L'analyse révèle surtout de fortes disparités entre les secteurs.
Les prestataires de services sur actifs virtuels, les assistants virtuels et les sociétés de type SARL figurent parmi les secteurs classés à risque très élevé.
Les jeux et casinos, certains Organismes à but non lucratif (OBNL), les professions juridiques, les fintechs, les activités de La Poste, le change manuel, le commerce des métaux et pierres précieux présentent un risque élevé.
Le secteur bancaire traditionnel, les SFD, les établissements de monnaie électronique, l'assurance, la gestion d'actifs, l'immobilier et les professionnels de la comptabilité se situent à un niveau moyen.
Les résultats mettent également en évidence des vulnérabilités transversales. Il s'agit notamment de l'usage des espèces et de l'économie informelle, les difficultés liées à l'identification des bénéficiaires effectifs, l'accès limité à certaines bases de données nationales, la fragmentation des statistiques ainsi que l'effectivité des sanctions et confiscations.
Pour Abdou Rafiou Bello, président de la CENTIF, l'ENR « n'est pas un simple exercice documentaire », mais « un outil de connaissance et d'aide à la décision ». Le rapport doit servir de « boussole pour l'action », a-t-il indiqué.

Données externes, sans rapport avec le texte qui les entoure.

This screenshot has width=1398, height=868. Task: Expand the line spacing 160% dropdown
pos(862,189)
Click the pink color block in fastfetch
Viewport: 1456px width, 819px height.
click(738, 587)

De la cartographie à l'action
La lutte contre les flux financiers illicites ne relève pas uniquement de la conformité technique, selon Rike Sohn, la représentante de la Coopération allemande. Elle constitue aussi « un enjeu de développement ». Car les flux privent les Etats de ressources et fragilisent la confiance des investisseurs et des partenaires.
Pour le ministre délégué chargé des Finances et de la Microfinance, Nicolas Yenoussi, « le véritable défi commence maintenant ». « La prévention du blanchiment et du financement du terrorisme doit devenir une culture partagée. Nous devons permettre à notre économie de grandir sans permettre aux risques de grandir avec elle », a-t-il exhorté. Le ministre a appelé les acteurs publics et privés à renforcer leurs procédures, former leurs équipes et améliorer la qualité des déclarations.
Le cap est également fixé sur la prochaine évaluation mutuelle, dont la mission sur place du GIABA est prévue en février 2028. Pour le Bénin, l'objectif ne sera pas seulement d'obtenir une bonne évaluation, mais de disposer d'un dispositif capable de prévenir, détecter, poursuivre et sanctionner efficacement les crimes financiers.
La Stratégie nationale LBC/FT/FP 2026-2030 doit servir de cadre de mise en œuvre.